Я занимался розыском машин, в том числе «Волги». Когда мы начинали с Валерием разговор о ней — какое было противоугонное устройство да как завел мотор, — он очень нервничал. Вроде другие машины ему безразличны, а это особая какая-то. А тут еще трое из МУРа приехали...

Павел Арапов: Словом, Валерий Куркин начал давать показания: ему-де рассказал отец, а отцу — Скрынников о том, что жена его сына Ася Титова выдаст их, она все знает о махинациях с машинами, все в блокноте у нее записано и ее надо убрать, иного выхода нет. И сказал, что он... все сделал. Закопал в гараже. А отец в это время уехал на юг. И Николай Иванович просил меня, как только отец вернется, чтобы позвонил. Отец вернулся, приехал к Скрынникову на дачу. Тот все рассказал и попросил помочь вывезти трупы.

Вот что рассказал Валерий, И настоятельно повторял: отец тут ни при чем.

А я ведь уже занимался розыском Аси и Юли. У меня было заявление матери Аси, где упоминалось, что она должна была из Домодедова поехать к свекру: у внучки ведь день рождения. Еще до допроса Валерия я позвонил Скрынникову на дачу, попросил о встрече. Сказал, зачем. Спросил, когда тот последний раз видел пропавших. Он ответил, что 19 августа. И вдруг такое понес на Асю, что слушать было неловко.

3 октября я пригласил к себе Скрынникова. Впервые его увидел. Грузный старик. Напористый. Я его спросил, что известно об Асе с внучкой. А он опять на нее понес. Это было странно. Люди пропали, а Николай Иванович только грязь льет: беспорядочная жизнь, связи с иностранцами. Я спросил о последнем свидании с невесткой. Он сказал, что виделся 19 августа, она просила помирить ее с мужем. Договорились встретиться на другой день, чтобы позвонить в Липецк, Асиному мужу. Но Ася 20-го не пришла... Вот что только и сказал Скрынников.

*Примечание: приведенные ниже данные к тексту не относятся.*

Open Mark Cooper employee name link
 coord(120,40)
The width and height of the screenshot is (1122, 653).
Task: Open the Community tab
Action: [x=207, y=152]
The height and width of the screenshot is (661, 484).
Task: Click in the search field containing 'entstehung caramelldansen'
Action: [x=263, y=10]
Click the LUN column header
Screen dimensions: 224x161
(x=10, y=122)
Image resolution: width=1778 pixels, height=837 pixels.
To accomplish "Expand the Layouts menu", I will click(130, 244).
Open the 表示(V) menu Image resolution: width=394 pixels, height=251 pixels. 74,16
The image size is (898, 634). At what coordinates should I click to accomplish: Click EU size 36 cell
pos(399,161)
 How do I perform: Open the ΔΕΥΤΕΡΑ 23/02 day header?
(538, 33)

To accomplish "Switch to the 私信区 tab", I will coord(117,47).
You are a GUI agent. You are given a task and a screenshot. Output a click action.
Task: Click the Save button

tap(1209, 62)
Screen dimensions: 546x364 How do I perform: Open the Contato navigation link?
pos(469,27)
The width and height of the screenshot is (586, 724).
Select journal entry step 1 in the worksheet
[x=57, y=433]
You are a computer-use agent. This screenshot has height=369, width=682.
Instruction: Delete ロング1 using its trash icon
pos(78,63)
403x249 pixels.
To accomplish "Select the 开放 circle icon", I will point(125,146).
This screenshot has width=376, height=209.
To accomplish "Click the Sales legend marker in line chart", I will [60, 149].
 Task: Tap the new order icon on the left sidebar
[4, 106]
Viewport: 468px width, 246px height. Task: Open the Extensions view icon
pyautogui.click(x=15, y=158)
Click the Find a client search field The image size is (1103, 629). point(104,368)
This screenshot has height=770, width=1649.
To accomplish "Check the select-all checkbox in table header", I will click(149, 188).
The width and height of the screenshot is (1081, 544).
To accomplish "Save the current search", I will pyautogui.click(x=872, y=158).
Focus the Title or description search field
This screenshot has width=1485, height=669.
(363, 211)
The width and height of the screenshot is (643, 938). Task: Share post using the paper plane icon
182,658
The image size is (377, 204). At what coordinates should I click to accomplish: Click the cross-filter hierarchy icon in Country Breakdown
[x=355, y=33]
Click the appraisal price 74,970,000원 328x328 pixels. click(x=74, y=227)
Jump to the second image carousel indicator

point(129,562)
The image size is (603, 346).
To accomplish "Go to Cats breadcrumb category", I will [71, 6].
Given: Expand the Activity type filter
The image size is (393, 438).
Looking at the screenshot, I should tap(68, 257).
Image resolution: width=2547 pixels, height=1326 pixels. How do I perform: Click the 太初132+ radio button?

Тогда я, конечно, Николая Ивановича ни в чем подозревать не мог. Мы отрабатывали все возможные версии, искали по всему Союзу. Ничего! И я начал вычислять. Ася 20 августа должна была встретиться со Скрынниковым. Поскольку встреча в пельменной, как договаривались, не состоялась, задержался рейс и Ася физически не могла успеть, то что же оставалось? Ехать на дачу к свекру. Тем более он обещал позвонить в Липецк, чтобы помирить Асю с мужем. Значит — дача? Значит, там могло что-то произойти?

И я отправился на дачу в Текстильщики. Вместе с сотрудником из района. Открыла жена Скрынникова — он себя плохо чувствовал. Но к Николаю Ивановичу пригласила. Надо сказать, дача у него роскошная. Мы с сотрудником договорились: пусть тот все время наблюдает за реакцией Скрынникова. Мы предупредили: это не обыск, а осмотр дачи — если он разрешит. Он не возражал. Мы все осмотрели в доме, вокруг, весь участок. Захотел в гараж зайти. Но туда меня Скрынников не пустил. Почему? Ворованная машина? Наконец согласился. Только собрались идти — схватился за сердце. Так в гараже мы и не побывали.

А на следующий день жалоба на незаконный обыск. Такой уж он, Скрынников. И, пожалуй, тут у меня возникла мысль: а не он ли? Это было дико, не укладывалось ни в какие рамки — но я почему-то уверился: убил он, Скрынников.

Тут-то и перекрестились наши пути с Евгением Михайловичем — они искали машину. Состыковали мы наши сведения. Показаний Куркина-млад-шего пока еще не было. Зато была записка жены Куркина о двух тысячах отданного долга.

Занимался я прошлым Скрынникова, в частности военным. И был поражен: везде на него резко отрицательные характеристики. Везде и ото всех. Само по себе это ничего не значит, конечно, но все-таки... Обратил я внимание на^ один момент: военный летчик за всю войну не награжден даже медалью. Но и это, естественно, еще не преступление. Впрочем, к этому времени мы получили показания Куркина-младшего. И серьезные данные о том, что Скрынников на даче перекрашивал и переделывал ворованные машины. Прокурор дал санкцию на арест Скрынникова.

А вскоре начал давать показания и Куркин-старший.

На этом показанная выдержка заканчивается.